HOW TO COMPLETE THIS TASK:
Begin at the line containing "You are a GUI" and copy exactly through the last line of the listing, skipping every picture.

THE RECORDS:
Content starts
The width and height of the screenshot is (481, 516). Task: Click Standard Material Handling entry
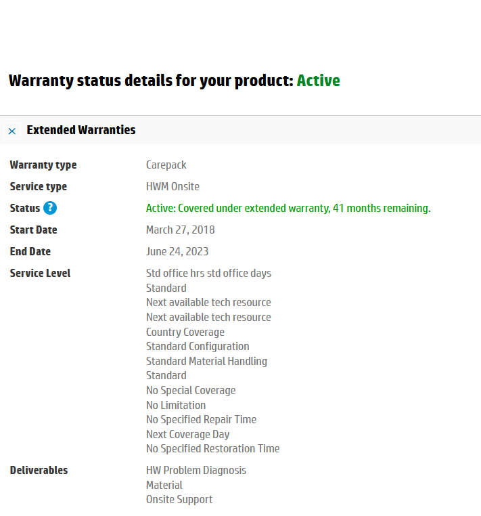[x=206, y=361]
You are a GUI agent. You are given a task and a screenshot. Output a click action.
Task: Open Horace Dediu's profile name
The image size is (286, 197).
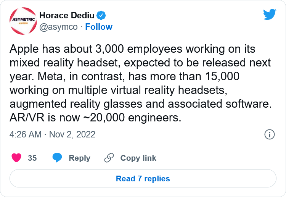pyautogui.click(x=67, y=15)
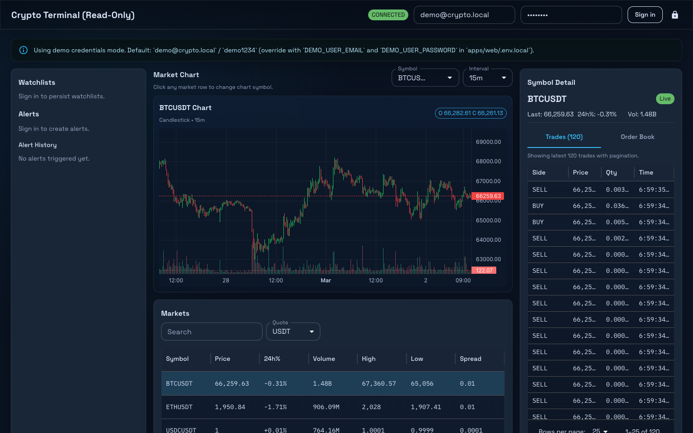This screenshot has width=693, height=433.
Task: Switch to the Order Book tab
Action: pos(637,137)
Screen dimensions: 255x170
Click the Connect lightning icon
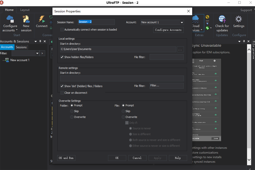(42, 19)
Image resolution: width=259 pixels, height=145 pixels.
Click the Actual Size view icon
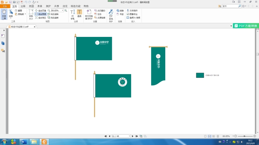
Content ends
SOLUTION FOR THIS TASK:
You are a GUI agent. You are given a task and a screenshot. Output a click action.
Task: Open Horace Dediu's profile name
The image size is (286, 197).
pyautogui.click(x=67, y=15)
This screenshot has width=693, height=433.
Task: Switch to the Order Book tab
Action: pos(637,137)
Screen dimensions: 255x170
Click the Connect lightning icon
(42, 19)
Image resolution: width=259 pixels, height=145 pixels.
Click the Actual Size view icon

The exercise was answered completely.